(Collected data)
=== Begin Enclosure ===
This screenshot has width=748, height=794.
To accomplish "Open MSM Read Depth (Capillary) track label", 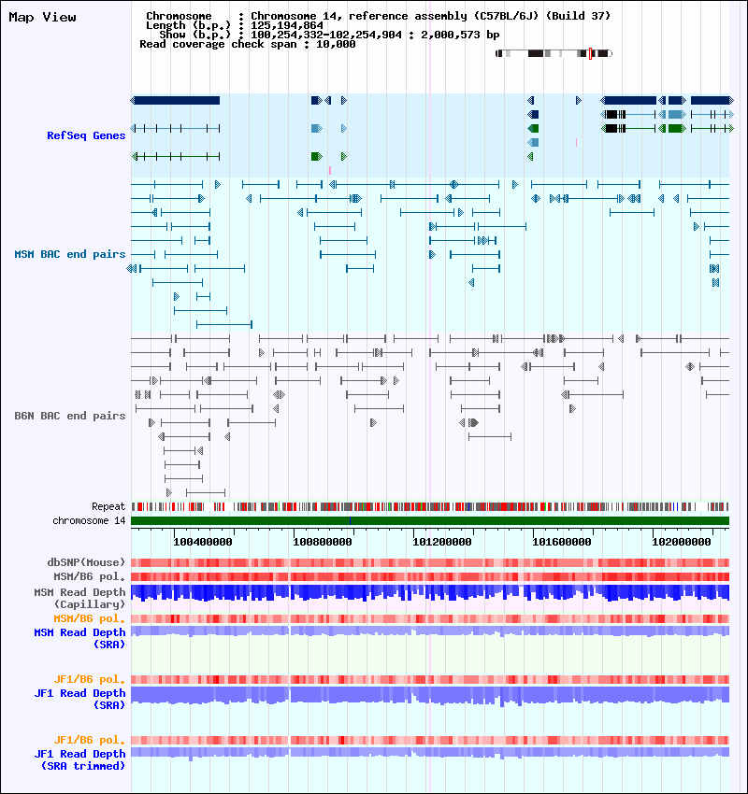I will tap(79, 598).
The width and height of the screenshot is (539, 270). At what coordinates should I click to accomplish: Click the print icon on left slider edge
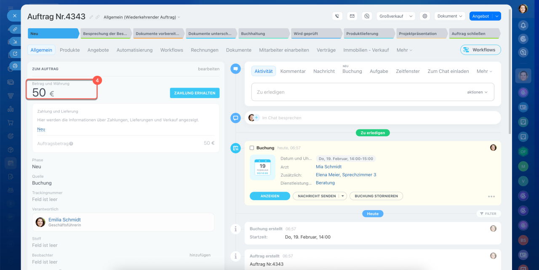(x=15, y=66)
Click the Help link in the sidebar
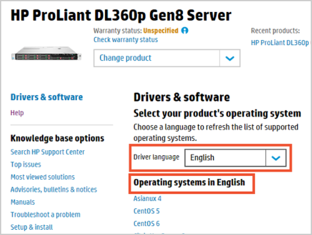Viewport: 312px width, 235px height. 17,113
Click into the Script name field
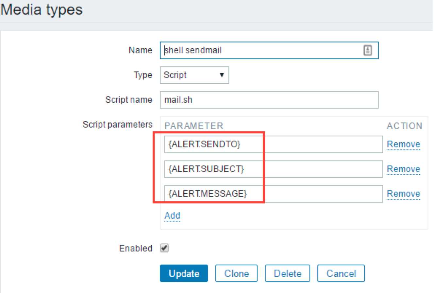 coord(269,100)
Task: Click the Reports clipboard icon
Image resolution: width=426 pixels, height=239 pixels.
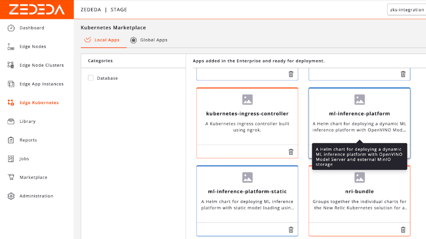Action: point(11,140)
=== End Enclosure ===
_What this task involves_: The copy should start at the line that contains "Task: Click the Reports clipboard icon", end at the last line of the entries above, and match each line exactly, with pictures dropped.

_Solution for this task_:
Task: Click the Reports clipboard icon
Image resolution: width=426 pixels, height=239 pixels.
Action: point(11,140)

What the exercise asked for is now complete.